Theater pact tackles thorny issue of tours
The commercial theater industry issued a collective sigh of relief Tuesday over the tentative agreement on a new four-year contract for actors who are employed on Broadway and in Broadway-derived tours. Broadway and its touring productions might have closed for an expensive strike if the agreement had not been reached.
“I’m thrilled,” said Actors’ Equity council member Vernon Willett. “The union wanted a contract, not a strike.”
“It’s a win-win situation,” said Martin Wiviott, the L.A. general manager of the Broadway power Nederlander Theatricals.
Details continued to be hashed out Tuesday, but the general shape of the agreement became known from sources close to both sides, who would not speak for attribution.

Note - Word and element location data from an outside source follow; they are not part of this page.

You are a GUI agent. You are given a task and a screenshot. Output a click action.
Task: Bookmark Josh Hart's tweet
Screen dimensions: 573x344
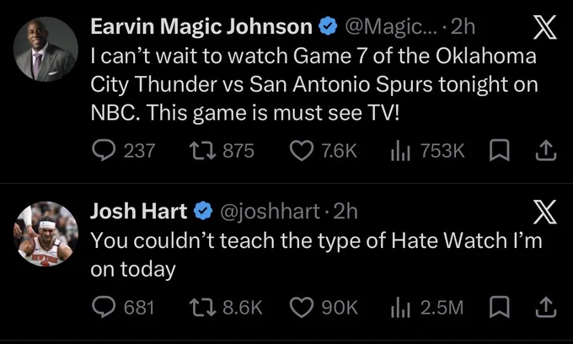(499, 307)
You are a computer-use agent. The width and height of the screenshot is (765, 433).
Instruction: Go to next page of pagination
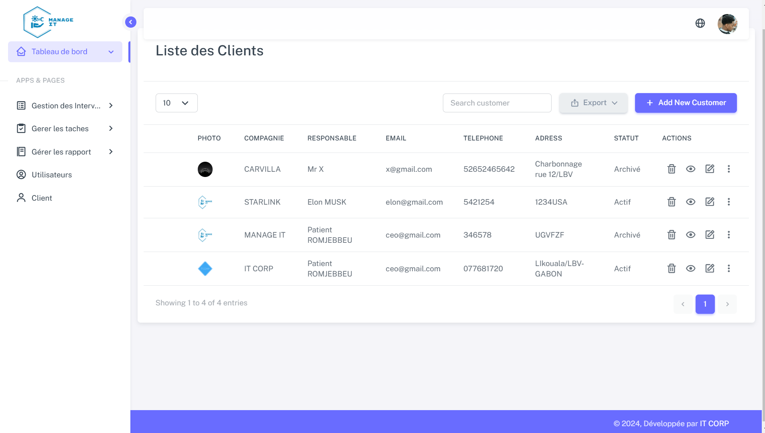727,304
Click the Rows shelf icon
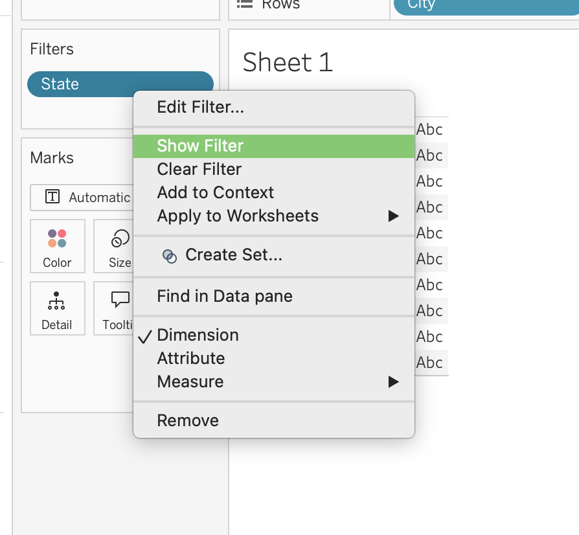The width and height of the screenshot is (579, 535). [x=244, y=4]
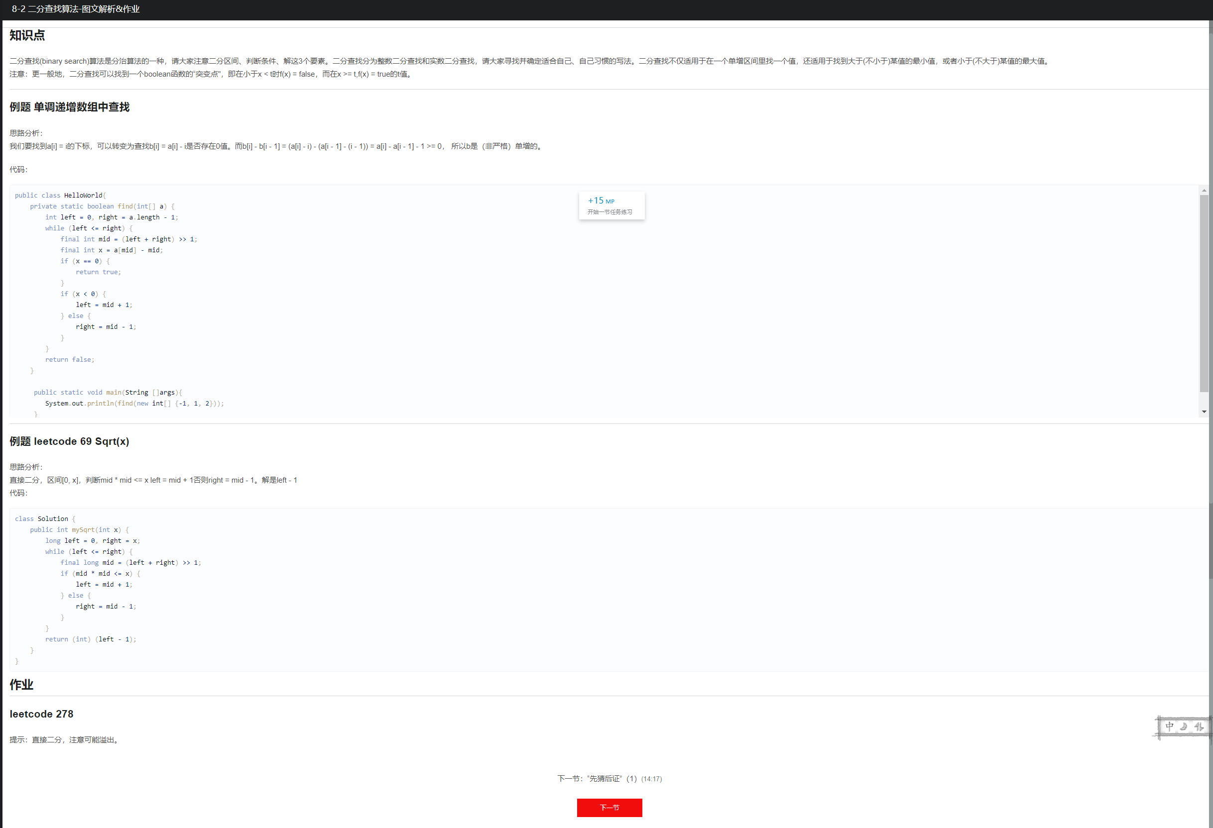Image resolution: width=1213 pixels, height=828 pixels.
Task: Click the punctuation icon in IME bar
Action: (x=1199, y=726)
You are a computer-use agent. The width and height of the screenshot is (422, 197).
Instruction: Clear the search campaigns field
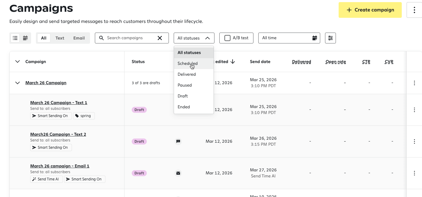click(160, 38)
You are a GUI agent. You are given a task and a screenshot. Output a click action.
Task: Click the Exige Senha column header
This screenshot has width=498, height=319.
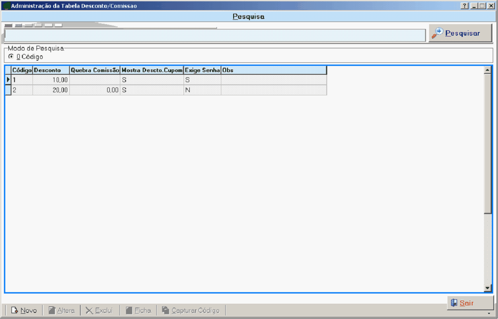click(202, 70)
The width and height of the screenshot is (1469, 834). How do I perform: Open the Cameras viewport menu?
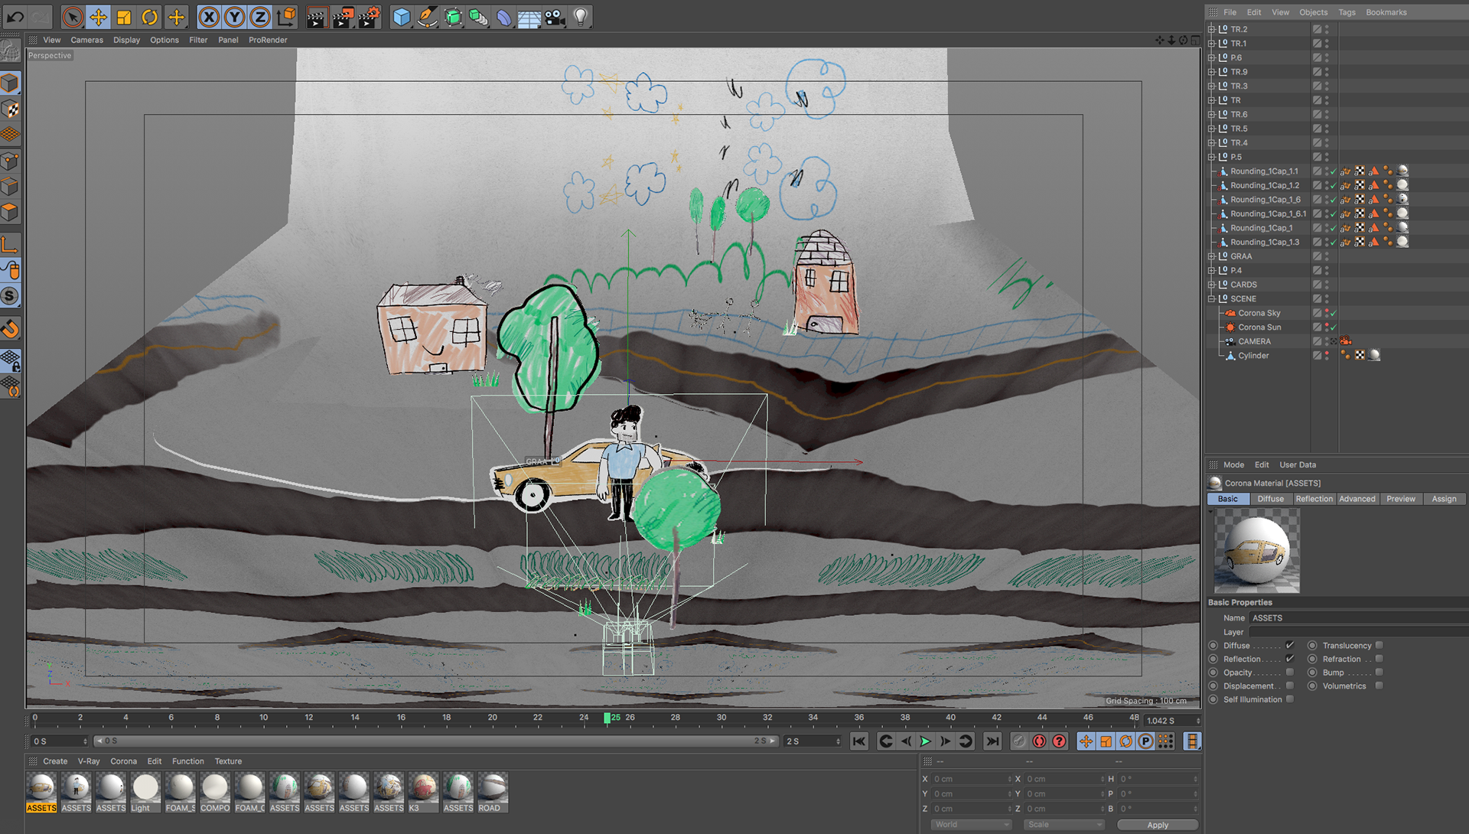86,40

The most contentious issue had been the contract terms for touring productions. In recent years, Broadway producers have licensed touring rights for an increasing number of their shows to other producers who don’t use Equity contracts. The union’s single production contract -- which was used on tours as well as on Broadway -- was too costly, the producers contended.
The new agreement would set up seven tiers of wage scales within the production contract, allowing potentially less successful productions to use the lower tiers while blockbusters still use the full contract.
Probably the most decisive factor that will determine a production’s placement on the tiers will be the size of the return that local presenters -- such as the Nederlander company’s Broadway/LA or Center Theatre Group in Los Angeles -- guarantee to the producers. That figure (usually between $200,000 and $350,000 a week in a major market) is hammered out in the negotiations between producers and presenters, based on a tour’s perceived commercial appeal.
Ken Gentry, whose NETworks company produces the non-Equity tour of “Oklahoma!” that recently played the Orange County Performing Arts Center and is scheduled to play the Pantages Theatre in Hollywood next January, said Tuesday that the tour would have been on an Equity contract if a tier system had been available.
The “Oklahoma!” tour probably won’t switch to an Equity contract for the duration of its run, he said, because “we have a full cast of [non-Equity] people we’re pleased with.”
Still, he said that nonunion tours might eventually vanish from the 70 major markets where tours usually play at least a week. In the 230 smaller markets where tours play only half-weeks or even one-night stands, non-Equity casts will probably continue performing, Gentry said. And foreign markets are another potential source of audiences for non-Equity tours.
Most professional theaters in the Southland are nonprofit institutions that already operate on lower-paying Equity contracts. But if agreement had not been reached and Equity had launched a strike, it probably would have darkened such currently local tours as “Thoroughly Modern Millie” and “Hairspray” as well as most of Broadway.
The formal ratification process could take at least four weeks. The agreement will be submitted to the Equity board and the executive board of the League of American Theatres and Producers later this week. Assuming the Equity board approves it, it will then go to a vote, conducted by mail, of 6,000 members of Equity who have worked under the production contract during the last eight years.